Ok this is a rather odd post as it isn't entirely about writing and it isn't entirely about Soul Chaser either. But it is something I think I should shout about as not only is it cool, it's fun and I did something very amazing with it.

First off I should make this clear that if you don't have a Nintendo DS then you won't be able to experiment with the magical game I have discovered - it is called Super Scribblenauts, (there is a prequel simply titled Scribblenauts but I got my bro's old DS long after that was out.)
Super Scribblenauts is where your character/avatar is placed in a scene, with certain people/animals, with certain objects and you are given a puzzle or task to complete and you complete these using the power of words.
For example, you come across a ravine that is too wide to jump, so you simply get out your notepad, write the word bridge and WELLA! You have called a bridge into existence, place it over the ravine and everyone can safely get across.
OR
You are given a human, tiger and cow and must provide them with homes so you give a cave to the tiger, a house to the human and a barn to the cow. All are happy as can be!

Now these may seem really simple and on the first try are but the real beauty is that to get the ultimate stars you must complete these puzzles three times in a row and you are not allowed to use what you previously did so you have to think up something new each time. And believe me it can be challenging! 

At one point I had to arm 4 villagers to protect from invaders I used guns, bows, magic staffs, grenades, swords, mace, spears, even a raygun in the end! It was quite a challenge to think up of 16 different weapons new, old and futuristic hehehe.

Having got so far in the game I clicked back to the start screen and was about to turn off when I realised I had amassed enough points to change my avatar and Boy did they have a long list of strange and wonderful characters from hairdressers, firemen, goths, vampires, sorceress, martian, zombie and even GOD himself! But there was one amongst the list that I couldn't resist being - THOR! Sadly I didn't have blonde but a brunette hair and beard and I carried now mighty hammer but the fact that this mighty figure of norse mythology existed in this quite american game was delightful.

Of course my imagination spurred on by this nordic presence couldn't help trying to see if Scribble recognised Odin and it did! I typed in viking and it did! But sadly Odin didn't like the viking and he ended up killing him which I found rather odd. That's the hidden danger in this game when you create something or someone you have to think about how they might react - I created a dragon and Odin killed that too lol so I made it a friendly dragon. I went on to call a longship, runes, ravens, an actuall Valhalla hall and my all time favourite a VALKYRIE! I had ended up creating my own virtual Asgard on Scribblenauts!
I gave my viking an axe, my valkyrie a spear, Odin to hold his rune and I placed myself (as Thor) proudly upon his longship which for some reason wouldn't float on the river lol.
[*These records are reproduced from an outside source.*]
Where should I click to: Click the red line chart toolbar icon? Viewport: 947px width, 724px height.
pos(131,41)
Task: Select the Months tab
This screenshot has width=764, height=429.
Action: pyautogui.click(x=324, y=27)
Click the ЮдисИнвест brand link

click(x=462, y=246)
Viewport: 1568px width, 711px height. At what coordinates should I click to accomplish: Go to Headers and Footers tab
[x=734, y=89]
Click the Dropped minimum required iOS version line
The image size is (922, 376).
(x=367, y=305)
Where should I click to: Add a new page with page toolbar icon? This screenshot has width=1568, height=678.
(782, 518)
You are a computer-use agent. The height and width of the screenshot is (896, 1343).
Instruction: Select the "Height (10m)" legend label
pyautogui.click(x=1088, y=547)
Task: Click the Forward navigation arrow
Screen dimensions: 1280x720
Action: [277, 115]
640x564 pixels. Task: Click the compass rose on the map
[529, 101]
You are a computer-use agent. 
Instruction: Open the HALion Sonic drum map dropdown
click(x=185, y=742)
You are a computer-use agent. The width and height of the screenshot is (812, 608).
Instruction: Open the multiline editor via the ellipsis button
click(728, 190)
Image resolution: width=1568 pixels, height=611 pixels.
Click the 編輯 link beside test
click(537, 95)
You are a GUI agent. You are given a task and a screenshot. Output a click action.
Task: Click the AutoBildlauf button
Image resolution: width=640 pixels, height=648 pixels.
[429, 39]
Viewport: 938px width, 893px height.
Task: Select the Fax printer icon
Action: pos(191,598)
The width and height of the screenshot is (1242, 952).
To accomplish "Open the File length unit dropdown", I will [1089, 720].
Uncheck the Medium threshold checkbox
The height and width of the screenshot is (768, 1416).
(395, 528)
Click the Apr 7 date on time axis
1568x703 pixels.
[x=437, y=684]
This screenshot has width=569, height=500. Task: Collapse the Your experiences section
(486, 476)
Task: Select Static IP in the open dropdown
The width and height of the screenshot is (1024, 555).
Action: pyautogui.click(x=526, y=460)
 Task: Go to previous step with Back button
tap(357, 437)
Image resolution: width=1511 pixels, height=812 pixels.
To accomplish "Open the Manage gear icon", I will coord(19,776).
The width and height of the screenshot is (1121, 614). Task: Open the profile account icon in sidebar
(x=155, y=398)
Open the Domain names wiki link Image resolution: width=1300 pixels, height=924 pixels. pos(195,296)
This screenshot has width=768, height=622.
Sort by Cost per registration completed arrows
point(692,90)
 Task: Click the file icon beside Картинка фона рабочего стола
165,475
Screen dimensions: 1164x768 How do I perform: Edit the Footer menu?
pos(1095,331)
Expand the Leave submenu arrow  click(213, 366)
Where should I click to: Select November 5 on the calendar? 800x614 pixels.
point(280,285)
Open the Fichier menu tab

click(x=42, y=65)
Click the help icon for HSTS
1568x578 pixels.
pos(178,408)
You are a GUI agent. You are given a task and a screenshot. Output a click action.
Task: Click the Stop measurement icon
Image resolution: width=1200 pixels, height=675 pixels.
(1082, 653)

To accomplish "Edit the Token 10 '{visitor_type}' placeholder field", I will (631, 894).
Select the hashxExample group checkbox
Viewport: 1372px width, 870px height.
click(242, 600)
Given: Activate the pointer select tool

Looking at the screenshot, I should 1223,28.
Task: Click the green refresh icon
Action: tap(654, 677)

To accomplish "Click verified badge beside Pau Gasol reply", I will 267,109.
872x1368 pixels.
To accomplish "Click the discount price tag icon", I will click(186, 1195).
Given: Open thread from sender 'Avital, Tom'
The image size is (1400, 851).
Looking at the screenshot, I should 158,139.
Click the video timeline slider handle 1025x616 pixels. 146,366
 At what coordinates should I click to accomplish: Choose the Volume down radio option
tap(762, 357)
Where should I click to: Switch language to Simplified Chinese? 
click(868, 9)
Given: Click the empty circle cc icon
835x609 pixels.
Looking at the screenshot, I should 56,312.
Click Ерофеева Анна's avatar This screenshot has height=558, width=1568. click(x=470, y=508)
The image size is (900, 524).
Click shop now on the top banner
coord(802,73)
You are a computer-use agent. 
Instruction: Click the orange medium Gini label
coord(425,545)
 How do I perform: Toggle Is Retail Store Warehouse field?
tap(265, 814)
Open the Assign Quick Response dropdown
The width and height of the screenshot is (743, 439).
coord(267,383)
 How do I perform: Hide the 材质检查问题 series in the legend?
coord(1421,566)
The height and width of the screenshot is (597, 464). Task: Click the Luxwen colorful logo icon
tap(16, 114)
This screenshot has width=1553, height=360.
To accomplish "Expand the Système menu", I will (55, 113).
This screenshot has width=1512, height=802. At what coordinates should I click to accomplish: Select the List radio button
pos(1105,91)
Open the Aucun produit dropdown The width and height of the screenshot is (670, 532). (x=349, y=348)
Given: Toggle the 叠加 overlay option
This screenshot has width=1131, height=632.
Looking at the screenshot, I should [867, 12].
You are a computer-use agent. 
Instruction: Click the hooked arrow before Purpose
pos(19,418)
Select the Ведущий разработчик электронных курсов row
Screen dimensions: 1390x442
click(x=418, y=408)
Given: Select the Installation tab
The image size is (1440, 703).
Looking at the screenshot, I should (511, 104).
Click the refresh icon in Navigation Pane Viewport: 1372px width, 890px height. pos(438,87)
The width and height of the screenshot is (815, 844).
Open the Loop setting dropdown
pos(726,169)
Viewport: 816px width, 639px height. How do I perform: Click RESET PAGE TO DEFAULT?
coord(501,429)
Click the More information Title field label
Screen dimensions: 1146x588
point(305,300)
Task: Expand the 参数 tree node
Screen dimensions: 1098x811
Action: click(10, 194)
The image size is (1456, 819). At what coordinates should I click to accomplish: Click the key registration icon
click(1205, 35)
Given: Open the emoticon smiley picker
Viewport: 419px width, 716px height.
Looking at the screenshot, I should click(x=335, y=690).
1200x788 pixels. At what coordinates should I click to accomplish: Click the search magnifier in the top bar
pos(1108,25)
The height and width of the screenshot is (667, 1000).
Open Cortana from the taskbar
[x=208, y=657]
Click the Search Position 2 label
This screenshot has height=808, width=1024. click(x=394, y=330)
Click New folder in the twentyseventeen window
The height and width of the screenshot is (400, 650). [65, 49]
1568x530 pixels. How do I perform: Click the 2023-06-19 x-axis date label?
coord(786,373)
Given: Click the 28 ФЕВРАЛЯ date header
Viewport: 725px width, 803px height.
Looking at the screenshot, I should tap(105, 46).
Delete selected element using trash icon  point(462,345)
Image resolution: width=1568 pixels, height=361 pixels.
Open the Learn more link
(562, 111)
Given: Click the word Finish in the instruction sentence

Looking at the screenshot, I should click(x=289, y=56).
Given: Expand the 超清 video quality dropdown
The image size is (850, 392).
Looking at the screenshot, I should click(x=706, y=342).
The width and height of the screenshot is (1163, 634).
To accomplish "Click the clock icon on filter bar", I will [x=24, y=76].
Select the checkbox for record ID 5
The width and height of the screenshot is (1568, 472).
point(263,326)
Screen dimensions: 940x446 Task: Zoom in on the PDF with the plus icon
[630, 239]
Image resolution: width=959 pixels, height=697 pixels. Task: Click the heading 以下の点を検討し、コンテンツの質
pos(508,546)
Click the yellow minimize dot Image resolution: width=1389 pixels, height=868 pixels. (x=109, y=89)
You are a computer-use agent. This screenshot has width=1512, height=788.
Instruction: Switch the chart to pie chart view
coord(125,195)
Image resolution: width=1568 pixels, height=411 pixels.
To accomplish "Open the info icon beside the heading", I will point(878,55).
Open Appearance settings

Anyway digressing from my sudden burst of viking madness ultimately this game really made me think about words and how I use them because in a sense Scribblenaut is a virtual way or writing a story (apart from the fact that you don't have total control otherwise who would set the puzzles?). When we write a story we create people, animals, places, objects but before we do even that we usually create a purpose, a reason, a need for those to be created and when we write that the little school boy took some sweets from the jar we then have to think of what consequences lead from that one moment, does the boy get fat? does the boy take the sweets to the counter and pay? does the boy get caught? The effect of consequences dawned me when Odin not only killed the viking but also the dragon. I can only presume americans image Odin as a very aggressive and angry character. But it really does highlight the real essentials of a story first you need a location or a person, then you need a 'want', then you either provide them with or not with what they want and display the consequences of that action. 

As I said it is a lot like playing god writing a story with words or using words and images together with my new favourite word brain teasing game Super Scribblenaut!